*** Opening Task data ***

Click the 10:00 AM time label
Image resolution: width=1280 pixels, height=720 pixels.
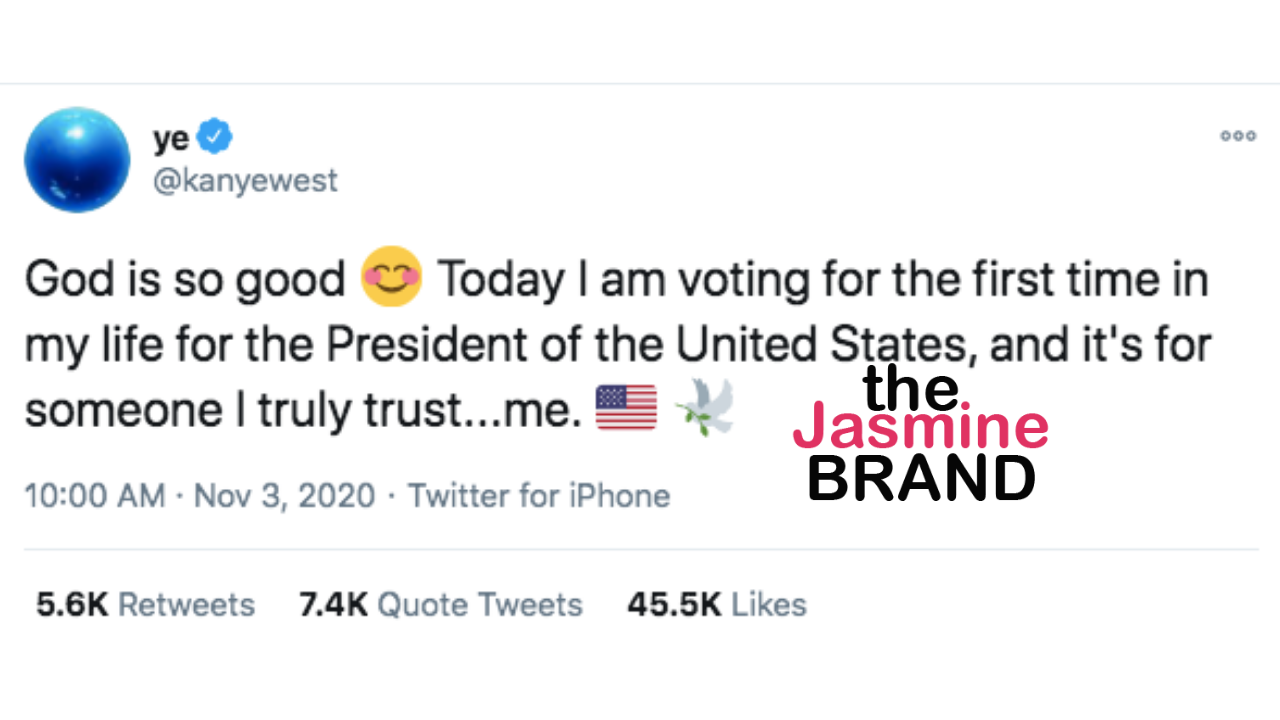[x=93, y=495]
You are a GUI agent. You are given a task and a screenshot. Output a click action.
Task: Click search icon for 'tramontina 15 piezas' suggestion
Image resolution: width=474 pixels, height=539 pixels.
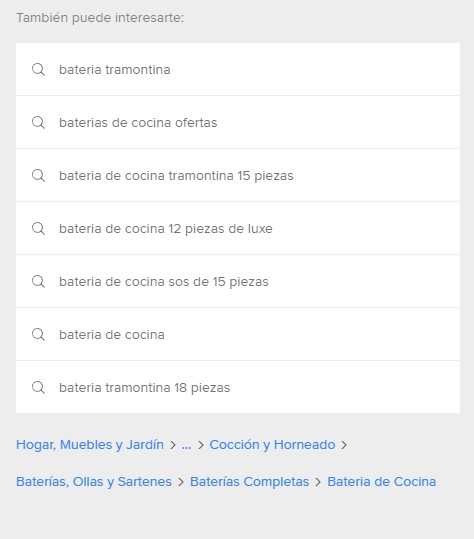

*** Closing Task data ***

> Task: Any images must be dropped; all other material is to be printed exactly.

> Solution to this exercise:
Click the 10:00 AM time label
Image resolution: width=1280 pixels, height=720 pixels.
[x=93, y=495]
You are a GUI agent. You are given a task and a screenshot. Output a click action.
Task: Click search icon for 'tramontina 15 piezas' suggestion
Image resolution: width=474 pixels, height=539 pixels.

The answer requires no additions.